When people think of religious scare films, they generally think of Christian productions such as Blood Freak, The Burning Hell or Unplanned. Those with more international tastes may remember Muslim works such as the anti-Salman Rushdie epic International Guerrillas, which ends with Rushdie being incinerated by lightning bolts from a flying Qur’an. However, thanks to a recent review in Shock Cinema magazine, I found a rare Buddhist entry in the genre. The Precious Jade Calendar is a Chinese-language animated TV series that offers viewers a lengthy tour of Buddhist hell. Even though the show appears to be intended for children, reportedly having run in a Saturday afternoon timeslot, it is as bloody as any adult-oriented anime.

This animated series is based off a Chinese text purportedly given to a monk by the rulers of hell in the eleventh century, although as Reed College Professor Ken Brashier notes, there are no known copies of it from prior to the nineteenth century. The Precious Jade Calendar, also known as the Jade Records and the Jade Guidebook, is essentially a tourist guide to hell. It describes the various subsections of hell – called small hells – and the sins that are punished in each one.

The series opens with two young boys at a Buddhist monastery talking. One feels guilty about having accidentally killed young birds in a bird’s nest he knocked down, so they go speak to the head of the monastery, who proceeds to describe hell in all its glory to them. From then on, each episode discusses a specific palace of hell where sinners from a particular category are judged and punished. Every so often, the children ask such cheerful questions as why do so many of the small hells feature tortures that involve tearing out someone’s guts.

The various small hells display an infernal division of labor that would make Dante seem creatively bankrupt. Among the hells the series warns of are “The Small Hell of Blood and Pus,” “The Small Hell Where Brain Is Taken Out to Feed Hedgehogs,” “The Small Hell Where People Are Eaten by Ants,” and “The Small Hell Where People Are Drilled by Purple Red Viper.” Although the series’ animation is limited, with figures remaining largely static other than moving their arms and blinking their eyes, the bloodshed is still quite graphic. Lots of blood splatters across the screen, and hearts and other organs are vividly torn from bodies.

Although Westerners often regard Buddhism as a more tolerant religion than many Judeo-Christian traditions, the variant on display here is as harsh and fear-based as anything preached by Jerry Falwell or Estus Pirkle. In one episode, making or distributing pornography is put on the same level as committing murder or raping teenagers. More troubling is the show’s assertion that disabilities or diseases are the outgrowths of wrongdoing in either this life or a previous life. At one point, the show asserts that infants born with missing limbs or other deformities were cannibals in a previous life. Similarly, one vignette depicts three siblings who mistreat their parents. One ends up getting struck by lightning, another dies of AIDS, and a third contracts cancer.
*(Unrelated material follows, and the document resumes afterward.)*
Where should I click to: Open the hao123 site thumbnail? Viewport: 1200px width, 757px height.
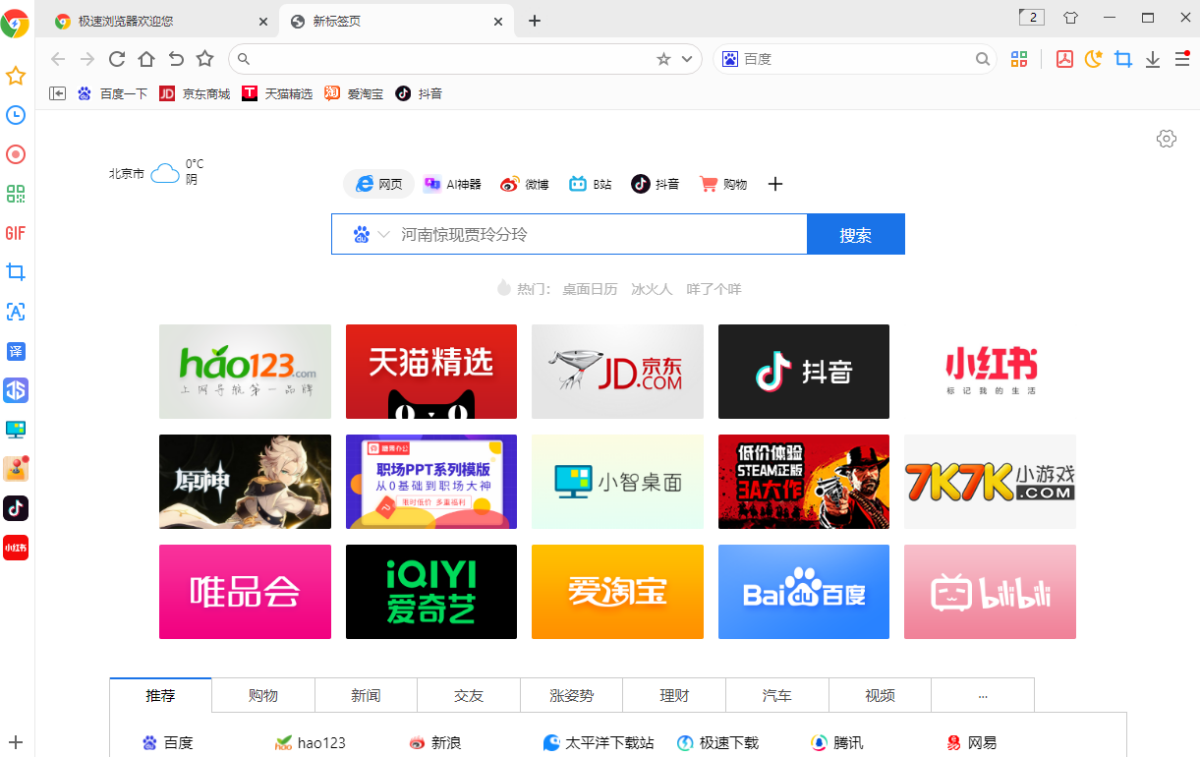[244, 371]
This type of victim-blaming can result in the same type of ostracism that many people infected with HIV faced in the early years of the AIDS epidemic. Obviously, not all Buddhists would endorse this dark vision, but this series should serve as a footnote to Western stereotypes of Buddhism as necessarily a more forgiving religion.

The Precious Jade Calendar is available on YouTube broken up into parts on this channel.